#### [Requirement]
Could you copy the lines below exactly, leaving none out?

#### [Supplied material]
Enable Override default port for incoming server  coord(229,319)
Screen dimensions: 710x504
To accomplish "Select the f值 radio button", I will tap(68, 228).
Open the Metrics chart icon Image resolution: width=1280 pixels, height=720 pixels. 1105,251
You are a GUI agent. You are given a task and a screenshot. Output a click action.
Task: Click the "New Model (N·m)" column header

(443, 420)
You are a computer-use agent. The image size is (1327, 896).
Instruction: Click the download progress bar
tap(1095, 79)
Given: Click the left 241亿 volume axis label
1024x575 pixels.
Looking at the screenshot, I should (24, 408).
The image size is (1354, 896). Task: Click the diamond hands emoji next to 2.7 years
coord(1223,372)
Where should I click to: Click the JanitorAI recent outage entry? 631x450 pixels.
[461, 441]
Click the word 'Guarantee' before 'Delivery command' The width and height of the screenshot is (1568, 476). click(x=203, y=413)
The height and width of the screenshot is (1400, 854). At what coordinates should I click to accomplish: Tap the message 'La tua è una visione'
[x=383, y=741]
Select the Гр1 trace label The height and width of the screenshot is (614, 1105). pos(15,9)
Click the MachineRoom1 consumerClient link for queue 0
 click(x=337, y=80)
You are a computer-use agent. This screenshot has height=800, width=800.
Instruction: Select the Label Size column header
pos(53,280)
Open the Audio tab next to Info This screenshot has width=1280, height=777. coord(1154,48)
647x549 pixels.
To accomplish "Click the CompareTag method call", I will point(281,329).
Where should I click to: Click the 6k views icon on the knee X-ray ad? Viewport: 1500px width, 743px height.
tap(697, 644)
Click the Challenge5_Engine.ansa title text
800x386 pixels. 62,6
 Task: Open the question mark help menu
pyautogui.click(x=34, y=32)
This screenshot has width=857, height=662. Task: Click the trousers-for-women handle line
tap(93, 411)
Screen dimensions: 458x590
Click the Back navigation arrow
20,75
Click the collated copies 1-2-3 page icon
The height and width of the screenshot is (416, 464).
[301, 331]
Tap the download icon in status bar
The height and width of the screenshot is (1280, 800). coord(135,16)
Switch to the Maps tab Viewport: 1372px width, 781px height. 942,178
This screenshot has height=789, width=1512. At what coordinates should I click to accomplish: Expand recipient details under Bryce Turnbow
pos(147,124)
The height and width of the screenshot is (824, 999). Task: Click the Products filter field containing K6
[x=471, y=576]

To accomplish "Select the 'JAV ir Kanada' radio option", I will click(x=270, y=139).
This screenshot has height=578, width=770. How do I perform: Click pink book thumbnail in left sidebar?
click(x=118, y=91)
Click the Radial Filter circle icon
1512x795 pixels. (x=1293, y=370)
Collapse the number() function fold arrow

#### [Solution to this exercise]
Enable Override default port for incoming server  coord(229,319)
Screen dimensions: 710x504
To accomplish "Select the f值 radio button", I will tap(68, 228).
Open the Metrics chart icon Image resolution: width=1280 pixels, height=720 pixels. 1105,251
You are a GUI agent. You are given a task and a screenshot. Output a click action.
Task: Click the "New Model (N·m)" column header

(443, 420)
You are a computer-use agent. The image size is (1327, 896).
Instruction: Click the download progress bar
tap(1095, 79)
Given: Click the left 241亿 volume axis label
1024x575 pixels.
Looking at the screenshot, I should (24, 408).
The image size is (1354, 896). Task: Click the diamond hands emoji next to 2.7 years
coord(1223,372)
Where should I click to: Click the JanitorAI recent outage entry? 631x450 pixels.
[461, 441]
Click the word 'Guarantee' before 'Delivery command' The width and height of the screenshot is (1568, 476). click(x=203, y=413)
The height and width of the screenshot is (1400, 854). At what coordinates should I click to accomplish: Tap the message 'La tua è una visione'
[x=383, y=741]
Select the Гр1 trace label The height and width of the screenshot is (614, 1105). pos(15,9)
Click the MachineRoom1 consumerClient link for queue 0
 click(x=337, y=80)
You are a computer-use agent. This screenshot has height=800, width=800.
Instruction: Select the Label Size column header
pos(53,280)
Open the Audio tab next to Info This screenshot has width=1280, height=777. coord(1154,48)
647x549 pixels.
To accomplish "Click the CompareTag method call", I will point(281,329).
Where should I click to: Click the 6k views icon on the knee X-ray ad? Viewport: 1500px width, 743px height.
tap(697, 644)
Click the Challenge5_Engine.ansa title text
800x386 pixels. 62,6
 Task: Open the question mark help menu
pyautogui.click(x=34, y=32)
This screenshot has width=857, height=662. Task: Click the trousers-for-women handle line
tap(93, 411)
Screen dimensions: 458x590
Click the Back navigation arrow
20,75
Click the collated copies 1-2-3 page icon
The height and width of the screenshot is (416, 464).
[301, 331]
Tap the download icon in status bar
The height and width of the screenshot is (1280, 800). coord(135,16)
Switch to the Maps tab Viewport: 1372px width, 781px height. 942,178
This screenshot has height=789, width=1512. At what coordinates should I click to accomplish: Expand recipient details under Bryce Turnbow
pos(147,124)
The height and width of the screenshot is (824, 999). Task: Click the Products filter field containing K6
[x=471, y=576]

To accomplish "Select the 'JAV ir Kanada' radio option", I will click(x=270, y=139).
This screenshot has height=578, width=770. How do I perform: Click pink book thumbnail in left sidebar?
click(x=118, y=91)
Click the Radial Filter circle icon
1512x795 pixels. (x=1293, y=370)
Collapse the number() function fold arrow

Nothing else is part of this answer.